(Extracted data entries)
☆ ☆ ☆
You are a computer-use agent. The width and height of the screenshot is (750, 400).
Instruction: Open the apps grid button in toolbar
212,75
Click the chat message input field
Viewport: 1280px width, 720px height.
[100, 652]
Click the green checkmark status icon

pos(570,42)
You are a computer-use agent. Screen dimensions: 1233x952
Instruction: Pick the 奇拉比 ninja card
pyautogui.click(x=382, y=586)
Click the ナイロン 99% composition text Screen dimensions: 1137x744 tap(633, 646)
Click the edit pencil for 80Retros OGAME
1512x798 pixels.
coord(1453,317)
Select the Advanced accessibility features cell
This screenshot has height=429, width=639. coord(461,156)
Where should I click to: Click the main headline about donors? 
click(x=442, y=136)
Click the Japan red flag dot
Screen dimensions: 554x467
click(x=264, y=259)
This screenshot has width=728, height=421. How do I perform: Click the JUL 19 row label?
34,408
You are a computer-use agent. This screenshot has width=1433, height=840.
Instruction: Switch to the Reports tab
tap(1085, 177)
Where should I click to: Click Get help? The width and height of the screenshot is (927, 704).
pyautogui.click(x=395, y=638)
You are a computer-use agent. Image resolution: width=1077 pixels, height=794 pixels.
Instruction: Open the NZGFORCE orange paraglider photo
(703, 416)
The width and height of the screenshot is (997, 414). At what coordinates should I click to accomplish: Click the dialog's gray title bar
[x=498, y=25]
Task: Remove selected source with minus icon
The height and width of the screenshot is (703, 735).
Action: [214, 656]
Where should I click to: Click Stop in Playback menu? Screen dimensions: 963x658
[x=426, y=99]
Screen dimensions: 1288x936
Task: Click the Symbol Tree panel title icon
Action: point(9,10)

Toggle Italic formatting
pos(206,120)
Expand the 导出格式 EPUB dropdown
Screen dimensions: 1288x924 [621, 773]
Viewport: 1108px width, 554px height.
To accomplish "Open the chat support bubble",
☆ ☆ ☆
**Exercise:** The line containing "The width and height of the screenshot is (997, 414)." marks where to begin; copy it and every later line exactly, through the end of the data.

**Written answer:**
The width and height of the screenshot is (997, 414). At what coordinates should I click to accomplish: Click the dialog's gray title bar
[x=498, y=25]
Task: Remove selected source with minus icon
The height and width of the screenshot is (703, 735).
Action: [214, 656]
Where should I click to: Click Stop in Playback menu? Screen dimensions: 963x658
[x=426, y=99]
Screen dimensions: 1288x936
Task: Click the Symbol Tree panel title icon
Action: point(9,10)

Toggle Italic formatting
pos(206,120)
Expand the 导出格式 EPUB dropdown
Screen dimensions: 1288x924 [621, 773]
Viewport: 1108px width, 554px height.
To accomplish "Open the chat support bubble",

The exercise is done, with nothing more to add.